Reading the book and writing the rebuilding journal alongside helped me stitch my broken heart together and find my strength. At the end of 2023, on 31st December, as I finished the last page of the book and wrote down the last period on my rebuilding journal, I felt the tranquility that had been long lost over the last years. My heart, mind and body were filled with strength and positive energy generated from true self love. As I flipped through all of the highlighted quotes in the book, my heart pounded with the urge to share those words with people I know and care about, and with anyone I can reach through my blog. You all deserve to be nurtured by those beautiful and empowering words.
To you, my readers, no matter whatever you are going through in life, do know that you have more strength in you than you may think, and you deserve to be loved. Here are the 10 quotes from the book that I wanted to share with you:
As adults, we forget to pay attention to our feelings, to be creative, to take time for ourselves, to invest in our spiritual well-being. We internalised the rejection of these healthy parts in order to get along, to belong, to get good grades, to make money, to be what others wanted us to be. Now we feel more or less unloved, not nurtured, not okay.

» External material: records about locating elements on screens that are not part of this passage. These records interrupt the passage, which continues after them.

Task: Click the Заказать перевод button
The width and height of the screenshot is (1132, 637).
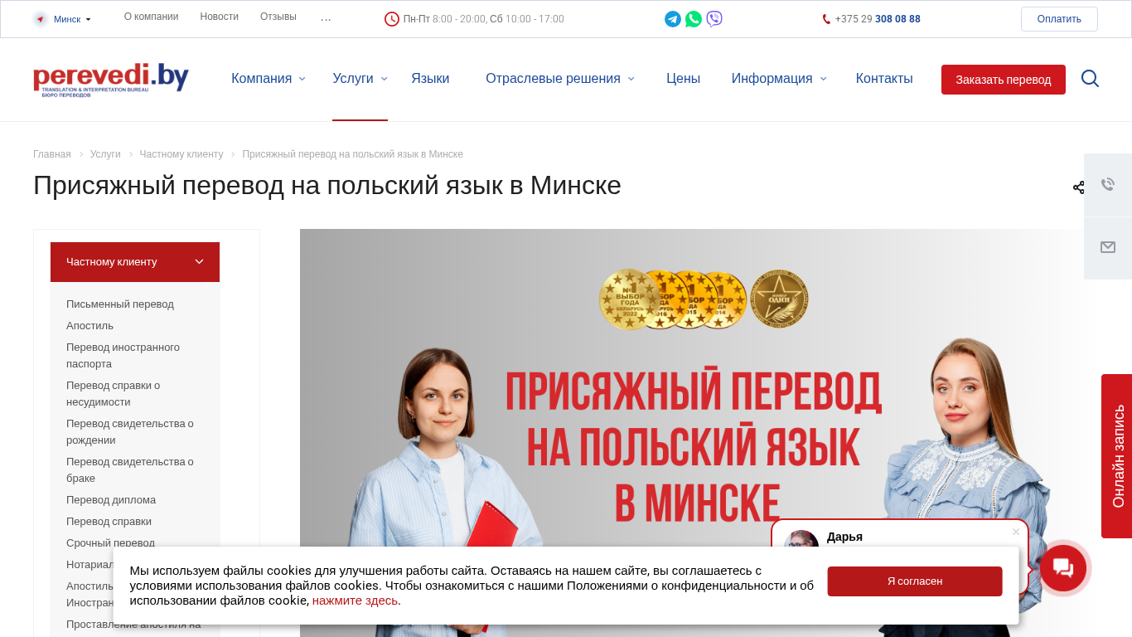Action: click(1004, 80)
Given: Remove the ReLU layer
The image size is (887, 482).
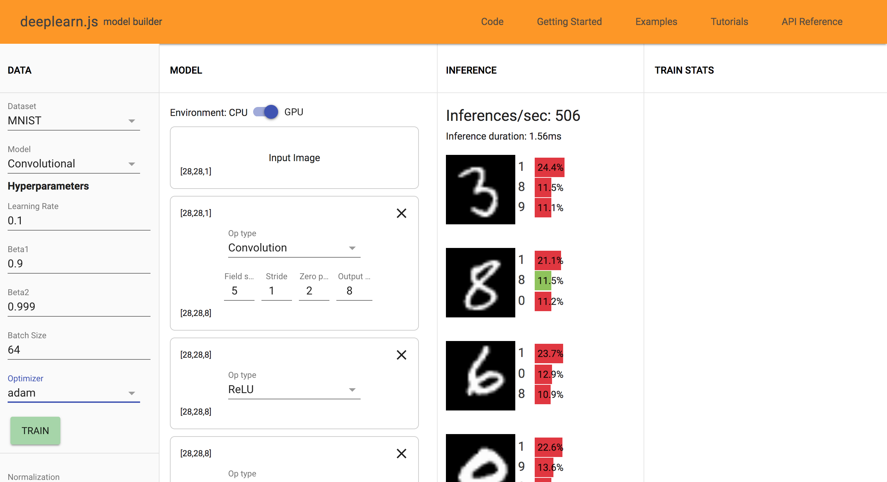Looking at the screenshot, I should (401, 355).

Your inner critic is SMALLER than you are, and you can be BIGGER than it is. Consciously make a decision to start listening to that part. Acknowledge the voice, and it will eventually start softening the words it uses. When your critic has finished speaking each time, you may respond with a simple “Thank you.”
You are a worthwhile person, capable of loving and being loved. You have something special to offer to others, and that is YOUR OWN UNIQUE INDIVIDUAL SELF.
You need to learn that you can face the ghosts of the unknown future, living one day at a time. The things you’re afraid of lead you to knowing yourself better.
We have to take risks to learn to TRUST. Risks may backfire and lead to rejection or misunderstanding, but they’re necessary if one is to become close and experience intimacy again. The rewards are worth the risks.
To know that you are valuable enough—just because you are you—to be loved regardless of how you act, that’s the greatest gift you can give yourself.
The basis for loving others is the love you have for yourself.
I would like to have my love be a warm glow, burning within me, warming me and the people with whom I came in contact. My friends would be warm without having to prove that they were lovable. They simply would feel warm by being close to my fire. Since a special, committed love relationship involves being very close, that special person gets an extra flow of warmth from my fire.
It is okay to love yourself. No, it’s more than okay — it is the way life is meant to be!
When you are ready to face life alone and have found happiness as a single person, then you are ready to face life together with another person.